[Opening PAGE EXCERPT section]

Execution Format

Search Shortcut cmd + k | ctrl + k

Documentation / Internals

Execution Format

Vector is the container format used to store in-memory data during execution. DataChunk is a collection of Vectors, used for instance to represent a column list in a PhysicalProjection operator.

Data Flow

DuckDB uses a vectorized query execution model. All operators in DuckDB are optimized to work on Vectors of a fixed size.

This fixed size is commonly referred to in the code as STANDARD_VECTOR_SIZE. The default STANDARD_VECTOR_SIZE is 2048 tuples.

Vector Format

Vectors logically represent arrays that contain data of a single type. DuckDB supports different vector formats, which allow the system to store the same logical data with a different physical representation. This allows for a more compressed representation, and potentially allows for compressed execution throughout the system. Below the list of supported vector formats is shown.

Flat Vectors

Flat vectors are physically stored as a contiguous array, this is the standard uncompressed vector format. For flat vectors the logical and physical representations are identical.

Flat Vector example

Constant Vectors

Constant vectors are physically stored as a single constant value.

[Closing PAGE EXCERPT section]

WRITTEN TASK: Repeat the DuckDB execution format text word for word.

[Opening DATA PROVIDED section]

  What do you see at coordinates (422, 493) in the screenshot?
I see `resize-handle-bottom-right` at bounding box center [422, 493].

[Closing DATA PROVIDED section]
[Opening DATA PROVIDED section]

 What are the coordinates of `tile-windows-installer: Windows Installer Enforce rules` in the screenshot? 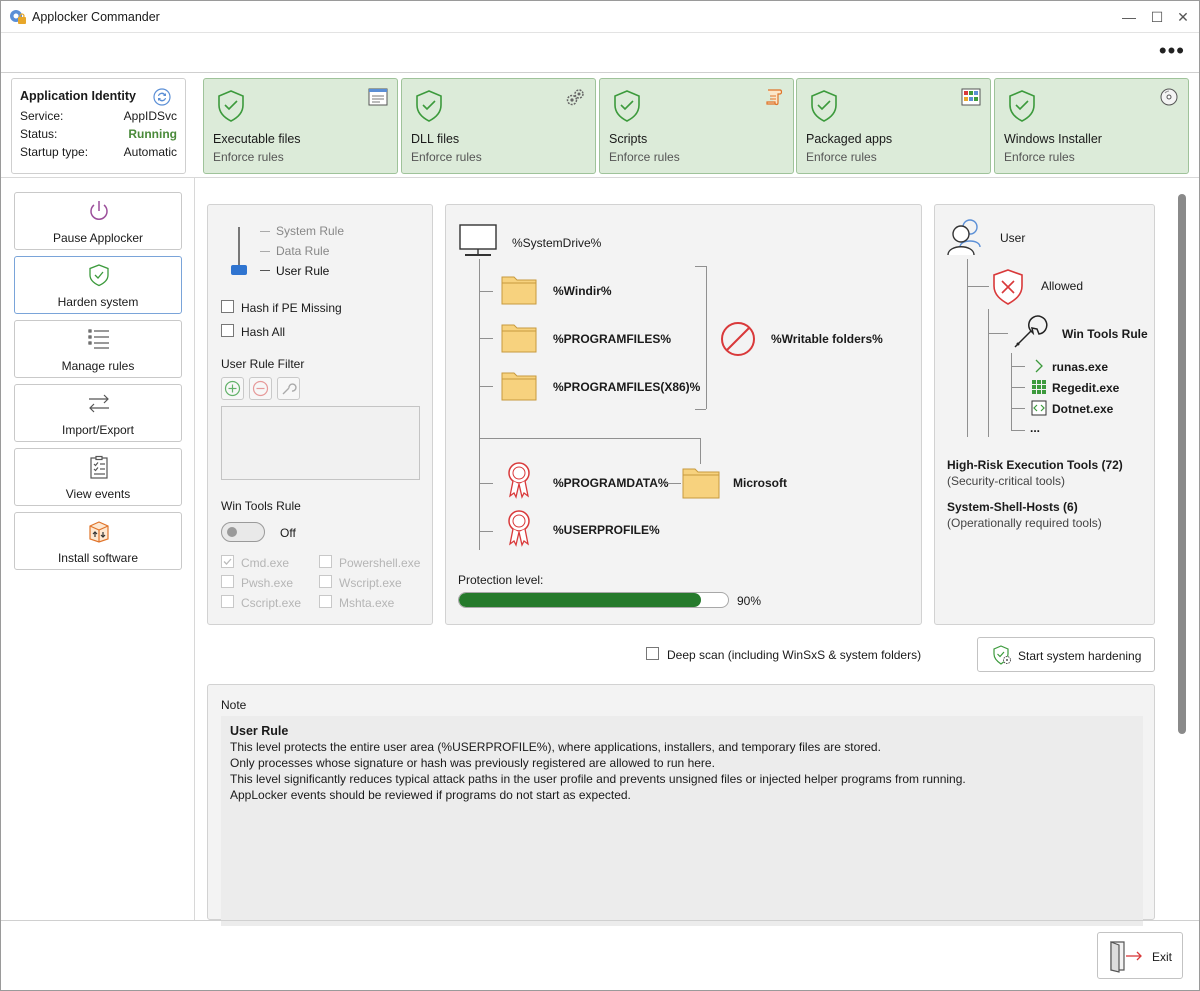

[Closing DATA PROVIDED section]

WRITTEN RESPONSE:
Execution Format

Search Shortcut cmd + k | ctrl + k

Documentation / Internals

Execution Format

Vector is the container format used to store in-memory data during execution. DataChunk is a collection of Vectors, used for instance to represent a column list in a PhysicalProjection operator.

Data Flow

DuckDB uses a vectorized query execution model. All operators in DuckDB are optimized to work on Vectors of a fixed size.

This fixed size is commonly referred to in the code as STANDARD_VECTOR_SIZE. The default STANDARD_VECTOR_SIZE is 2048 tuples.

Vector Format

Vectors logically represent arrays that contain data of a single type. DuckDB supports different vector formats, which allow the system to store the same logical data with a different physical representation. This allows for a more compressed representation, and potentially allows for compressed execution throughout the system. Below the list of supported vector formats is shown.

Flat Vectors

Flat vectors are physically stored as a contiguous array, this is the standard uncompressed vector format. For flat vectors the logical and physical representations are identical.

Flat Vector example

Constant Vectors

Constant vectors are physically stored as a single constant value.